Gordon invited me to join this project in the fall of 2020. He showed me the visual materials of the text of Fire is Scary made by Sol and explained to me how he got inspired to start this project about music and translation. I found the prospect of creating a new musical piece together very interesting, as usually I sang works that had been written a long time ago and were recorded by someone else.
Over the last few months, I practiced with the midi recordings made by Gordon, the percussion recordings gradually sent out by Agustin and the spoken recordings of the texts by Charli. I interpreted the atmosphere and emotions of the texts by myself line by line. Sometimes I wrote down my interpretation in Cantonese on the score.
Since I am not a native English speaker, I study the diction with the help of IPA (International Phonetics Alphabets). I wrote down the transcriptions of IPA word by word on my score. Then I recite the texts to practice the pronunciations and expressions. Then I practiced singing at the end, trying my best to convey the interpretations with clear diction and musicality.
In order to prepare for the final recording session that took place in Oct 2021 we had a few rehearsal sessions in a studio in Utrecht. I discussed with Gordon the rhythms of the texts in some of the movements. We reflected on how to strike a balance between the length of the syllables and the clarity of the text while singing.
In Oct 2021, we made our final recordings in a professional recording studio in Utrecht over 2 days. It was the first milestone to put everything together for our exhibition in Dec 2021 in Amsterdam.
Your reference to borderlands made me think of what Simone Weil said - 'the nation is a fact, and a fact is not an absolute value'. Have you noticed a relationship between translation and what is absolute?

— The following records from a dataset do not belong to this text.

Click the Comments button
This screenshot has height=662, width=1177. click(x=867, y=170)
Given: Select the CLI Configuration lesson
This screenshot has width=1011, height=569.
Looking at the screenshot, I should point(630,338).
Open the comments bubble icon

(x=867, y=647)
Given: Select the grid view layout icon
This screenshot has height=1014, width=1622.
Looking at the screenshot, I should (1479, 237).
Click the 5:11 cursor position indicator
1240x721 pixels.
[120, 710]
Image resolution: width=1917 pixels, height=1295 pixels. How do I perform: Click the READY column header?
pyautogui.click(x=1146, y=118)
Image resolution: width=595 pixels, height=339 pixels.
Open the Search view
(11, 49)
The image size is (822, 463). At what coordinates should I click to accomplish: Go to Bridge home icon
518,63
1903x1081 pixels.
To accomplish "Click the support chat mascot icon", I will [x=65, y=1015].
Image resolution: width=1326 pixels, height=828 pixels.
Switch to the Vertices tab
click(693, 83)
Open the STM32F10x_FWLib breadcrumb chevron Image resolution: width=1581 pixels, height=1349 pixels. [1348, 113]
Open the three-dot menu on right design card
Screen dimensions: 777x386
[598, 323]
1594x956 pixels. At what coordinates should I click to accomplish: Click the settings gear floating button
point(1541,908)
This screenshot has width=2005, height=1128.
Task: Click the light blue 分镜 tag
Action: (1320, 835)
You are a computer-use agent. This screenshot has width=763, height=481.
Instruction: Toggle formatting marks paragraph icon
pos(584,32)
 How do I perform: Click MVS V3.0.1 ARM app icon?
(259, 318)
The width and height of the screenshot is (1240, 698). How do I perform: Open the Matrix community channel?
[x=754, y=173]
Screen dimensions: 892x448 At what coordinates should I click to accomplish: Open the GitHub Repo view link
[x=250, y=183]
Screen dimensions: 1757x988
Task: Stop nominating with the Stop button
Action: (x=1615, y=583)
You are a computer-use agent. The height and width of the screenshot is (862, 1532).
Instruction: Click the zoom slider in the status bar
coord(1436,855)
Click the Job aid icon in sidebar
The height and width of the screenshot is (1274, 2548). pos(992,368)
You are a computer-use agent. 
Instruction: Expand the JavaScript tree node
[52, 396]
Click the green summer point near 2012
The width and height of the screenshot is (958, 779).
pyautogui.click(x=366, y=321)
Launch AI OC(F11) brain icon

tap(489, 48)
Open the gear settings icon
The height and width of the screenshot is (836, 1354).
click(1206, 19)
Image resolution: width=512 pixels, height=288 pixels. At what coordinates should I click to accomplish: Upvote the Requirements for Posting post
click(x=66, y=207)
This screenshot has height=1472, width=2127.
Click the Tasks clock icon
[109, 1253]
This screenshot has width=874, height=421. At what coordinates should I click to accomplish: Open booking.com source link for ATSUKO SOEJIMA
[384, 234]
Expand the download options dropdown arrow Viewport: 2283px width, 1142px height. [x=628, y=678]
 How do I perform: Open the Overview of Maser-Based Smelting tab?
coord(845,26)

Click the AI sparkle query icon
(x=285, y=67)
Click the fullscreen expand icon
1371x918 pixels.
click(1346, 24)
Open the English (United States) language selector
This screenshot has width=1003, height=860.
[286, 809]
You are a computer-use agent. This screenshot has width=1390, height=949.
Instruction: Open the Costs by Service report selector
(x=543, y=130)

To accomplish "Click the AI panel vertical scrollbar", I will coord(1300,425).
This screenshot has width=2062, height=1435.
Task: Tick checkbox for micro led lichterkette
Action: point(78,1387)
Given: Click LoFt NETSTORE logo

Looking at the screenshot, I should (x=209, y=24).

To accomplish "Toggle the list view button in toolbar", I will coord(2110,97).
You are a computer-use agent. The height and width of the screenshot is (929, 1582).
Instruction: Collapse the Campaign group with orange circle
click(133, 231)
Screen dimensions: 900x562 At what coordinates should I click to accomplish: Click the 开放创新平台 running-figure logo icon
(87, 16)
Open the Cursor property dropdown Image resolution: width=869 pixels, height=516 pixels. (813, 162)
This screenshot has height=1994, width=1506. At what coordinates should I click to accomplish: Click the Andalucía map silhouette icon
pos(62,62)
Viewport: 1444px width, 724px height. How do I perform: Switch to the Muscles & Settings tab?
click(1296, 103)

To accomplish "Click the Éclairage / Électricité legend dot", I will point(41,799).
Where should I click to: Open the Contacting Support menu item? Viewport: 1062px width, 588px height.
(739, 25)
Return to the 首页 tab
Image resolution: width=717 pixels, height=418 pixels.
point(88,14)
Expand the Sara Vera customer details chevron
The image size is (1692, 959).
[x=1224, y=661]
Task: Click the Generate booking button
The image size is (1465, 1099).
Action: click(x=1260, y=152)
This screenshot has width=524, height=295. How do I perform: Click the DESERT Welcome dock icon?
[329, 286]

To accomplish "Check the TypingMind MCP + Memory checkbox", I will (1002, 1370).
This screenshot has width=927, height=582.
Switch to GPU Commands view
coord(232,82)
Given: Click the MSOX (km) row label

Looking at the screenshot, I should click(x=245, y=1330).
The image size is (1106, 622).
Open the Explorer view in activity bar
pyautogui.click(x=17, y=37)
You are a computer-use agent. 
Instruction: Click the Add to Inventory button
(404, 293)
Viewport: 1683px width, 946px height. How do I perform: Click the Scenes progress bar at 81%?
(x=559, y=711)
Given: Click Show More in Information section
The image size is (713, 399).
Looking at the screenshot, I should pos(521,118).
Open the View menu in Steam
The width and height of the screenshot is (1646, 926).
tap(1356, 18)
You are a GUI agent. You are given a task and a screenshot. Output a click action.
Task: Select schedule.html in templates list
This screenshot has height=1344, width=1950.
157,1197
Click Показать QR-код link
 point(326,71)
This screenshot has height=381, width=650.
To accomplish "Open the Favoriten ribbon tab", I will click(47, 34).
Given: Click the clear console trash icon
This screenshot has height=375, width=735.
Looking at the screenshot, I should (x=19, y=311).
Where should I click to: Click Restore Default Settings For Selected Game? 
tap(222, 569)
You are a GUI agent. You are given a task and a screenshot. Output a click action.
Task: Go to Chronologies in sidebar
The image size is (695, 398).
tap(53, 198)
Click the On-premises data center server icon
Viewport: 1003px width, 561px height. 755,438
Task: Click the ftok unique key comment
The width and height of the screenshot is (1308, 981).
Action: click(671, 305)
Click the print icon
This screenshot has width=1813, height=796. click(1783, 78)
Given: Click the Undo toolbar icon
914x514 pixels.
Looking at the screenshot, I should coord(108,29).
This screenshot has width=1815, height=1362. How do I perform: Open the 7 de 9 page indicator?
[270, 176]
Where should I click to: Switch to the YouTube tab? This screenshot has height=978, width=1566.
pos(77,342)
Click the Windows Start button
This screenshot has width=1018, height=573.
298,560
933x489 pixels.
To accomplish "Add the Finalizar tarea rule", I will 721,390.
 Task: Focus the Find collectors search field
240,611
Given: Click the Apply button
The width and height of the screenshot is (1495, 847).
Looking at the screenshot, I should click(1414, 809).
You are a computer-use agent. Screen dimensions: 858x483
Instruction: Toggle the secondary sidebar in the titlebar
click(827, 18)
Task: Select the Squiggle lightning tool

Practicing translation is one of the best ways to oppose what we call 'absolute' or 'fact'. Because when we say absolute, it is often related to the power relation, which we want to approach carefully and critically. Translation creates gaps and cracks in what seems solid by constantly moving and changing their positions. In this way, we can have opportunities to think and intervene from different angles. Translation has its value in creating meanings, not valuing.
What is scary about translation?
Translation entails responsibility for the inevitable loss and changing certain nuances. It is always cautious and scary.